Two-Photon-Induced Direct 3D Printing of Freeform High-Index Phase-Change Sb2S3 Nanostructures

TL;DR

This paper introduces a novel two-photon-induced direct 3D printing method for high-index Sb2S3 nanostructures, enabling rapid, freeform fabrication of photonic devices with sub-micron resolution.

Contribution

It presents a simple, maskless, and cost-effective 3D printing technique for chalcogenide phase-change materials, expanding design freedom in nanophotonics.

Findings

Successful direct writing of Sb2S3 helices on various substrates.

Fabrication of functional planar Fresnel zone plates and holograms in a single step.

Achieved sub-micron resolution in 3D printed photonic structures.

Abstract

Chalcogenides have recently emerged as an important class of phase-change materials (PCMs) for nanophotonics, owing to their very high refractive index (RI) and low optical loss in the visible to near-infrared range.
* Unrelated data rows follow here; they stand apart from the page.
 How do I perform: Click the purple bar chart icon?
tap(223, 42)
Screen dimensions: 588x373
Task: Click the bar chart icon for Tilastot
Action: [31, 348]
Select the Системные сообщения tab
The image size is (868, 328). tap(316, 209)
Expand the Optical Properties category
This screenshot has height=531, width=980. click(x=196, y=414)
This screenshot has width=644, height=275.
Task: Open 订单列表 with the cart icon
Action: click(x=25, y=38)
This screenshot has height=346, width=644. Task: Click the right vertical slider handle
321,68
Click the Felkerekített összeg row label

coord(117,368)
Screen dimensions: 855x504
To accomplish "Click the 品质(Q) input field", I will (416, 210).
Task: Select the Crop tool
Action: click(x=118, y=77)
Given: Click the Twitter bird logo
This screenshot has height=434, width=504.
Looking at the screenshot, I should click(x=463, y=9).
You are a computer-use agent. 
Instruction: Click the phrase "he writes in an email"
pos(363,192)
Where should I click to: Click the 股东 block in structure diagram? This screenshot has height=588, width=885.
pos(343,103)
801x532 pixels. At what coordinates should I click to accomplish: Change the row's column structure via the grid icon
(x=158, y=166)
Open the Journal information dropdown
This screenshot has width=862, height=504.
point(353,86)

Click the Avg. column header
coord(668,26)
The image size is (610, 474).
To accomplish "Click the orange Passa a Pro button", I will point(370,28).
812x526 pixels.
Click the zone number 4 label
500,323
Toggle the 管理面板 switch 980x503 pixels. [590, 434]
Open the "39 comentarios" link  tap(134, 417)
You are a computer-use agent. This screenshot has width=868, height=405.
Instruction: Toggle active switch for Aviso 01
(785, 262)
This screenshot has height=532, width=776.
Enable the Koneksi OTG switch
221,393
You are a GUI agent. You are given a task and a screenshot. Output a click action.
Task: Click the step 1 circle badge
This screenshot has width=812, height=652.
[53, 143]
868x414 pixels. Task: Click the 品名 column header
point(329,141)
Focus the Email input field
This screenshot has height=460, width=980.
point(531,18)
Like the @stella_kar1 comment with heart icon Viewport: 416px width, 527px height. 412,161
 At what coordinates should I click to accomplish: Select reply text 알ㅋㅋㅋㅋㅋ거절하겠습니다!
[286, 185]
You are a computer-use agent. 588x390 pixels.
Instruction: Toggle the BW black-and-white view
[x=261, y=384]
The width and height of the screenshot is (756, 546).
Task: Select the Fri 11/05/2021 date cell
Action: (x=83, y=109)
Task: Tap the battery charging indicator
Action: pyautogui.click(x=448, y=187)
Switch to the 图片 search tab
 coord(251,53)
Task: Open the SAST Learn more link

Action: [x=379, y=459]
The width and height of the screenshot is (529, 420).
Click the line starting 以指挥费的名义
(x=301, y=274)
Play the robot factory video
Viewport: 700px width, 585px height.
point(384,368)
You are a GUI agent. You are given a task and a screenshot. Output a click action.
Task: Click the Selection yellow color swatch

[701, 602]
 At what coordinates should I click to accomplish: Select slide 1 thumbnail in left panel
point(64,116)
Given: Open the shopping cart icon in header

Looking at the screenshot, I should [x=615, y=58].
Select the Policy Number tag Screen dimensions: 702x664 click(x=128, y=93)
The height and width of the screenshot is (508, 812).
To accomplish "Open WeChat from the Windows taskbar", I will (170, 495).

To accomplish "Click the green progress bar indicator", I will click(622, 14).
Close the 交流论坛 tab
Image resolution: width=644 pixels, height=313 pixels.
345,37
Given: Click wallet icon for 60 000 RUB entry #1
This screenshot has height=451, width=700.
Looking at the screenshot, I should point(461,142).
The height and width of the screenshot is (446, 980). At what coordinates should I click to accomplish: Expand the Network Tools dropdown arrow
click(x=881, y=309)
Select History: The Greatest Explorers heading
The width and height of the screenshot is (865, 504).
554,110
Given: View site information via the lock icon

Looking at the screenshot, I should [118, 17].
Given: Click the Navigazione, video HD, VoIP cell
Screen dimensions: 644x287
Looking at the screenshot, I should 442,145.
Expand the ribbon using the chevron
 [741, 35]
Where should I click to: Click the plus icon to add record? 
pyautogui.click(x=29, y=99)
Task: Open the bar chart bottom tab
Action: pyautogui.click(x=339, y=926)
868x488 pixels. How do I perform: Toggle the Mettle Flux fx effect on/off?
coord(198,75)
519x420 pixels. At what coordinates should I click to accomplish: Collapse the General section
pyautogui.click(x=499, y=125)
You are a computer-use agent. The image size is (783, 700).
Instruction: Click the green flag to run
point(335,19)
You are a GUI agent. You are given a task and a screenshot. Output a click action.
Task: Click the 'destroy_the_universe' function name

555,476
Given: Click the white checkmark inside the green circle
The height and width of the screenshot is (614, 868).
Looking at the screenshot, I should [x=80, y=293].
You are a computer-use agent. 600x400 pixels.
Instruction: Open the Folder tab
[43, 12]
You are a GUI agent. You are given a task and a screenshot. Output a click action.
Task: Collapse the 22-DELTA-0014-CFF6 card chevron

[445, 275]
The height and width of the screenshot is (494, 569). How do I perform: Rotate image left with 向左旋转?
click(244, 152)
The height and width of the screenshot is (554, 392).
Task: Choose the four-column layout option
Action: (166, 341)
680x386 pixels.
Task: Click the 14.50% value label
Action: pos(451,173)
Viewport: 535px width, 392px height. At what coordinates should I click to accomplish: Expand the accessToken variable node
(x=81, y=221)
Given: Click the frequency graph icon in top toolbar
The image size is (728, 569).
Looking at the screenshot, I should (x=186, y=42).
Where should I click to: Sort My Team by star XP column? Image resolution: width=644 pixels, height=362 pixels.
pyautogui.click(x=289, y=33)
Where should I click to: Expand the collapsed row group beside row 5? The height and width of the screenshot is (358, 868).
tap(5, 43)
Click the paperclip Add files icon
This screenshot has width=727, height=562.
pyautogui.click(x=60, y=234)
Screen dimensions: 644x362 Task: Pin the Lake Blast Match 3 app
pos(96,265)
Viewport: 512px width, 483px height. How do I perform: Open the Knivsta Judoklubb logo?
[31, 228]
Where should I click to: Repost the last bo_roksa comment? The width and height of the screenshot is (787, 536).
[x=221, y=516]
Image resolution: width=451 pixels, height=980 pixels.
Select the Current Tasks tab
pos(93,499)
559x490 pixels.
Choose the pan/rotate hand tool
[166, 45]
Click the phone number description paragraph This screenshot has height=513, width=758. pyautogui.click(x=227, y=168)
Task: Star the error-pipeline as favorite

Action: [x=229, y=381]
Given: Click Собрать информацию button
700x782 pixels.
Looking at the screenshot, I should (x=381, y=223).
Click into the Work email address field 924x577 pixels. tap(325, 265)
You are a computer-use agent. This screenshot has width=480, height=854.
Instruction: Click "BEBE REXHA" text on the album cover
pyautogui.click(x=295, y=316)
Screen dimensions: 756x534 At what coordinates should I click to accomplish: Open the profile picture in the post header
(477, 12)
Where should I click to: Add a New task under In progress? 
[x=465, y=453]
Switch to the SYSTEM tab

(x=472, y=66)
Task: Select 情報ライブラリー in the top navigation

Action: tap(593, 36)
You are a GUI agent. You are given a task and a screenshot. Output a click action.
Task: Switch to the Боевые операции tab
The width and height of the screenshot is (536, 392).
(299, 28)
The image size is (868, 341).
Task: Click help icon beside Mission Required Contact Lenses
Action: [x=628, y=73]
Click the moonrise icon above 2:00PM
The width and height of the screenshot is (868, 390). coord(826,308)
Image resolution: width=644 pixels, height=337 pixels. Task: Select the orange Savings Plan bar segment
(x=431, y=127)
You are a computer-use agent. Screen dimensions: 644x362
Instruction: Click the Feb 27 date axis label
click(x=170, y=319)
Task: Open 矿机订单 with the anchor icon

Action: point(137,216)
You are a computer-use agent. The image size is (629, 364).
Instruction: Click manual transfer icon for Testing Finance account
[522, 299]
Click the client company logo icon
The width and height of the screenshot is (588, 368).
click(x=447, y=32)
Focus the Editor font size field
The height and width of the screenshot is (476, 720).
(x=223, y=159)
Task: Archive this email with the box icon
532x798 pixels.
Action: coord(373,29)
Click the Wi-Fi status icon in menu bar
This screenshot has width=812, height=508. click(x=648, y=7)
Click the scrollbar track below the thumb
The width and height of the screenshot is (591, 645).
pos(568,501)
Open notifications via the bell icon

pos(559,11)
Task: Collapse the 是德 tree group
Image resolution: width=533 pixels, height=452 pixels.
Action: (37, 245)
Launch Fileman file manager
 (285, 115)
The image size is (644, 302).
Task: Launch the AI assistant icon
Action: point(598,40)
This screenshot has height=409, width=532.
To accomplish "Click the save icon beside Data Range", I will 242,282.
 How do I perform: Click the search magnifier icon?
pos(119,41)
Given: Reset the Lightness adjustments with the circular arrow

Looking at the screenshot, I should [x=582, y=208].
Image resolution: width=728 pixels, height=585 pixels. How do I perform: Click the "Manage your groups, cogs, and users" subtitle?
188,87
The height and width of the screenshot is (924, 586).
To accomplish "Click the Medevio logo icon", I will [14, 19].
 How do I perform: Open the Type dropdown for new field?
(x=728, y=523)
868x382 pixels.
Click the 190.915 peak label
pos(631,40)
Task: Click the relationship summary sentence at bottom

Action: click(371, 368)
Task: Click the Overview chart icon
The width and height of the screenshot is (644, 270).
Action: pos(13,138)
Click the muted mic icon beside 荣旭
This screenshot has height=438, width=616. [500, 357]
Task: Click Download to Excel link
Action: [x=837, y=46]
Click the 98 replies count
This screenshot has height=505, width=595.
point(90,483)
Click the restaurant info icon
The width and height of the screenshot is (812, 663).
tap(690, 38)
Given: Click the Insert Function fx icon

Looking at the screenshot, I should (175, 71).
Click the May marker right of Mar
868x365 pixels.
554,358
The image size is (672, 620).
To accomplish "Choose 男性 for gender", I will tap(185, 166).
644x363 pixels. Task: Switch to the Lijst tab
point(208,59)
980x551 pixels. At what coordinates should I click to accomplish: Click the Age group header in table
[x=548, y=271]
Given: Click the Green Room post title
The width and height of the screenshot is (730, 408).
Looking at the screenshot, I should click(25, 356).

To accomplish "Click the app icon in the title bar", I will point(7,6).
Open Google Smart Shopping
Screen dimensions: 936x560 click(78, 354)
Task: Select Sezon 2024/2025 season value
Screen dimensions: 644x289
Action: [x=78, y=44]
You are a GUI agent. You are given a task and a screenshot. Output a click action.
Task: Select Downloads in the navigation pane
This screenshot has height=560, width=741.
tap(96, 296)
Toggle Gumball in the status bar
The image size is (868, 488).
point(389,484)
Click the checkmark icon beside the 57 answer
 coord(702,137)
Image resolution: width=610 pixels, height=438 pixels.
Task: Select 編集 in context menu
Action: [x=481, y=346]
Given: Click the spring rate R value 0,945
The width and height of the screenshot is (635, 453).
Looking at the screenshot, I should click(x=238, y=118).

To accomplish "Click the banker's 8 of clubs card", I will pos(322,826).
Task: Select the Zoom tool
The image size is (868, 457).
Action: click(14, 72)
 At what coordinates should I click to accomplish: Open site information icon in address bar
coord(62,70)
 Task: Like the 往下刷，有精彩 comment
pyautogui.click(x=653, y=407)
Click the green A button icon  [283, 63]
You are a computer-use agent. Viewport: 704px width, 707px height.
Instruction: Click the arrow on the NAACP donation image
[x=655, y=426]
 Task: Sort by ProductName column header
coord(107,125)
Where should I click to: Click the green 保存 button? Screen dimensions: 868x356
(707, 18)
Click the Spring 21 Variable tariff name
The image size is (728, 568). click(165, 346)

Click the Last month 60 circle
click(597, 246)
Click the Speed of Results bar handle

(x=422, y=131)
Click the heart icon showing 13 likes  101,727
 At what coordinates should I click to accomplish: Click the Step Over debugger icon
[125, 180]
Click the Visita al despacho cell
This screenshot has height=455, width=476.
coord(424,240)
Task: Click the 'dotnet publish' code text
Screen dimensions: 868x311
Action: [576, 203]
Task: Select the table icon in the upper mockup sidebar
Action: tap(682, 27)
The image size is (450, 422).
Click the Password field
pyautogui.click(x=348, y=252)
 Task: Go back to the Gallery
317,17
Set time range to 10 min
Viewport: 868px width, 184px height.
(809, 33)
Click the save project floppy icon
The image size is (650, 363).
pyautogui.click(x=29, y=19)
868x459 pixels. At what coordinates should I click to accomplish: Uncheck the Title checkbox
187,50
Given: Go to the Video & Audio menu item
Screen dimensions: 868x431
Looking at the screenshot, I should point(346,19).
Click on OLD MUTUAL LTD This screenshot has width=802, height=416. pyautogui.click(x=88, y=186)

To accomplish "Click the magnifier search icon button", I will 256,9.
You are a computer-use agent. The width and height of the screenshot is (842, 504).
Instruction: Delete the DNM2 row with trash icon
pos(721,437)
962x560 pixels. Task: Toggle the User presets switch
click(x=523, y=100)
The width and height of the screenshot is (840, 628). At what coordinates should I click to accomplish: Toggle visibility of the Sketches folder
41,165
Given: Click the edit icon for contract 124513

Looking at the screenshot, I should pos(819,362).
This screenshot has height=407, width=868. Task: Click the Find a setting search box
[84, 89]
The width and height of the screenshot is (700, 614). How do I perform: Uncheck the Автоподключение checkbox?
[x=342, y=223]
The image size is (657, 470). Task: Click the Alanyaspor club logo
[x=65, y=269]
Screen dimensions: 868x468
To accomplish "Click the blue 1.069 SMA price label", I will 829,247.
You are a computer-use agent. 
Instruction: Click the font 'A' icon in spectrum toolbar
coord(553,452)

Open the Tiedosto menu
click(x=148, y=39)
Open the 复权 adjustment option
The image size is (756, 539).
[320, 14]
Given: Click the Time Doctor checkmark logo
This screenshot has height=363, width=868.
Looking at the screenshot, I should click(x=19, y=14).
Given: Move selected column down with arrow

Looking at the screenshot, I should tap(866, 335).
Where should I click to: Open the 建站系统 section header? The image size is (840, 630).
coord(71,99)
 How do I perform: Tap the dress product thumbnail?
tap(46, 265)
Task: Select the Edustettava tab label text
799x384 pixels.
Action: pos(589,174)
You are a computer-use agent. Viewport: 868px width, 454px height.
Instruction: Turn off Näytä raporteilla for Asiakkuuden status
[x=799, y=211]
They exhibit an ultralarge RI change (> 0.7) upon phase transition, which can be triggered by multiple stimuli such as electrical bias, laser illumination or thermal heating. These properties make them highly appealing materials for flat optics and metasurface applications. Current nanophotonic implementations of chalcogenide PCMs mostly rely on two-dimensional (2D) or quasi three-dimensional (3D) thin film patterning based on the coating of chalcogenide materials from a solid-state target. This limits fast prototyping of 3D freeform micro- and nanostructures, thus restricting geometric design freedom and device functionality. Here, we demonstrate a solution-phase direct printing of chalcogenide PCMs into functional structures. The method is based on dip in two photon-induced solidification (DITPS) of a specially synthesized antimony trisulfide (Sb2S3) precursor solution. Direct printing with DITPS is simple, maskless, fast and cost effective, enabling true freeform 3D printing of photonic devices with sub micron resolution. We show direct writing of Sb2S3 helices with different wire cross section profiles on gold and ITO substrates, as well as functional planar Fresnel zone plates (FZPs) and computer generated hologram metasurfaces (CGHMs) in a single printing step. This freeform DITPS approach thus enables rapid 3D prototyping of high index metasurfaces and opens a route to integrating high-index PCMs into existing photonic architectures and device platforms.